The UT New Theatre is an annual opportunity for select student playwrights to have their work directed, acted and produced by fellow UT students. From Wednesday-Sunday, four plays written by third-year Master’s of Fine Arts playwrights will be produced. Each play will be performed twice during the festival and will be held in the Lab Theatre.
The plays at UTNT range anywhere from stage readings to full productions. According to Morgan Starr, a theatre and dance senior who will be acting in “Karlstad” on Wednesday and Saturday, the full production allows writers to expand and edit their work in an extended rehearsal schedule,
“The playwrights are able to pick if they want a shorter or longer rehearsal process,” Starr said. “Because writers who want the longer rehearsal process are generally wanting to really dive into the work and looking at making a lot of changes and edits to the play.”
According to MFA playwright Patrick Shaw, who wrote “Karlstad,” UTNT provides the opportunity for him and his fellow playwrights to show some of their best work.

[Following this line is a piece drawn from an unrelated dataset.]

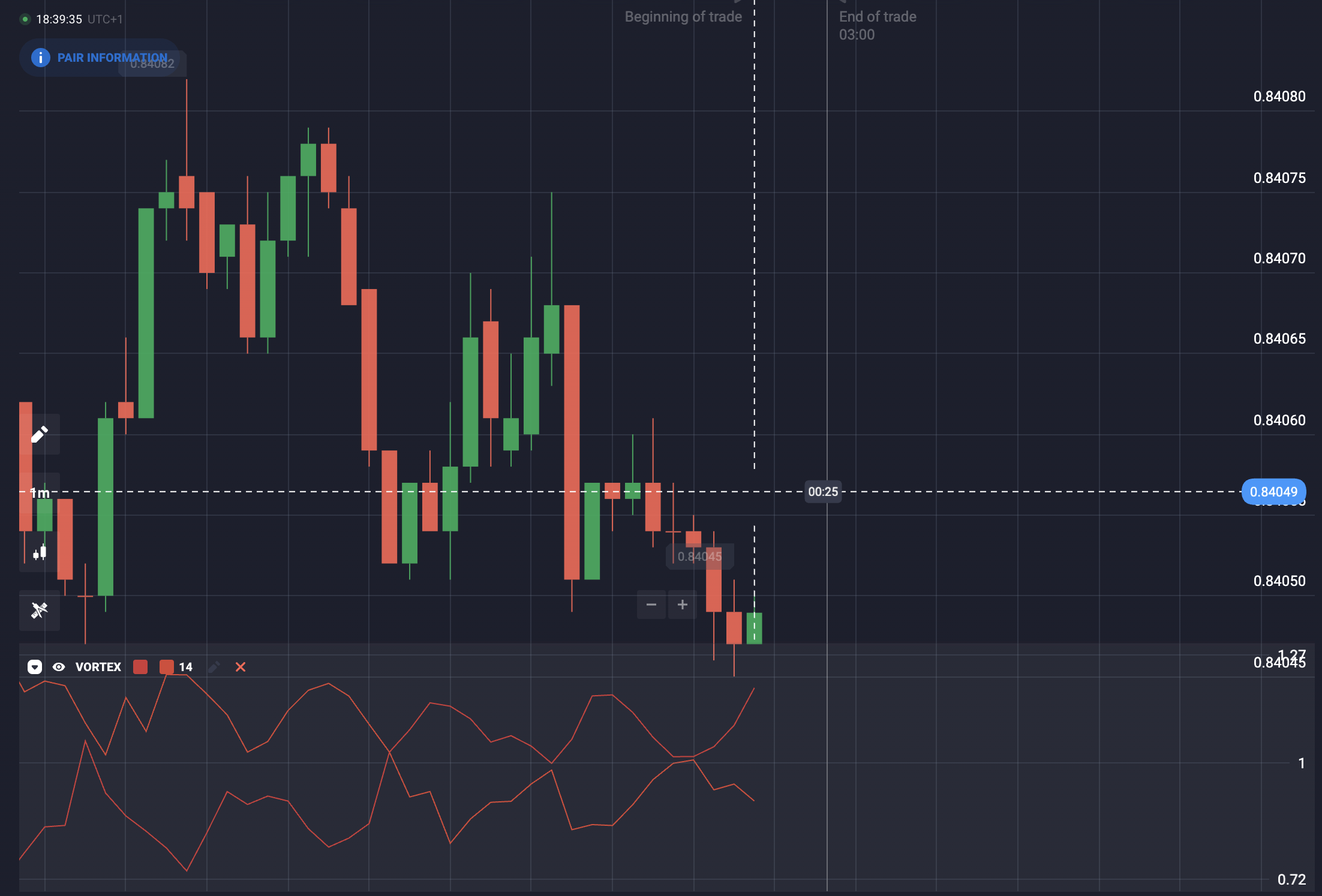Image resolution: width=1322 pixels, height=896 pixels.
Task: Click the green connection status dot
Action: coord(25,19)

“This is our chance to see one of our favorite pieces that we worked on the stage and to share it with the community,” Shaw said.
UTNT is a good way for the writers to display what they’ve learned at UT and work with fellow students, according to Nicole Oglesby, English and theatre and dance junior. Oglesby will act in “Hold Me Well,” which debuts Thursday.

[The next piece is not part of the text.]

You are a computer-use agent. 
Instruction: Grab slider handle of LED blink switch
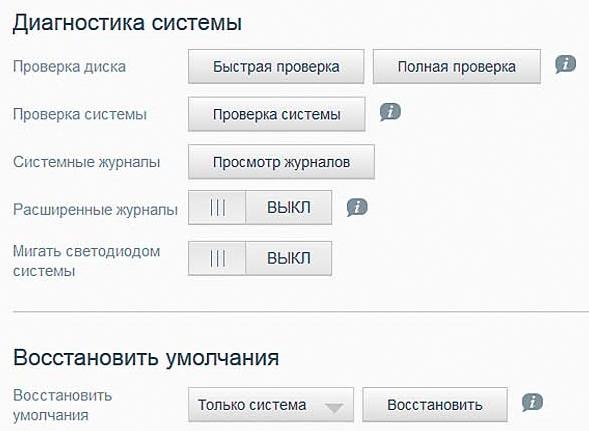tap(217, 259)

“It’s a really great opportunity for the third-years to show off the skills that they learned over the course of their graduate program and work with MFA directors and designers and undergraduate actors,” Oglesby said.
Shaw said it has been a collaborative process because the theatre students working on different productions use the same resources.
“The thing that I really love about [UTNT] is that we all work together,” Shaw said. “We have the same design team, it’s all on the same set basically, so it feels like a big project that all of us are working on together.”
According to MFA playwright Brian Kettler, whose play, “Lyla School,” debuts Saturday, the playwrights are involved in the rehearsals and work closely with directors and actors. This has allowed the writers to rewrite scenes up to a week before the performance.
“I’ve been revising the play during rehearsals and trying out new scenes,” Kettler said. “[The actors] have been giving me feedback and are really open to try brand new scenes on the spot, so really working with the actors and the director has really helped me understand the play and the revisions I want to make.”
The actors and writers said UTNT has been a great opportunity within the University, and they have been able to refine their skills while working on a new play.
“I think that it is so important and amazing that UT puts on this festival every year for so many different people with different interests to come together and collaborate,” Starr said. “It not only help the writers develop their plays, but it also helps everyone in the process to further themselves in their own craft.”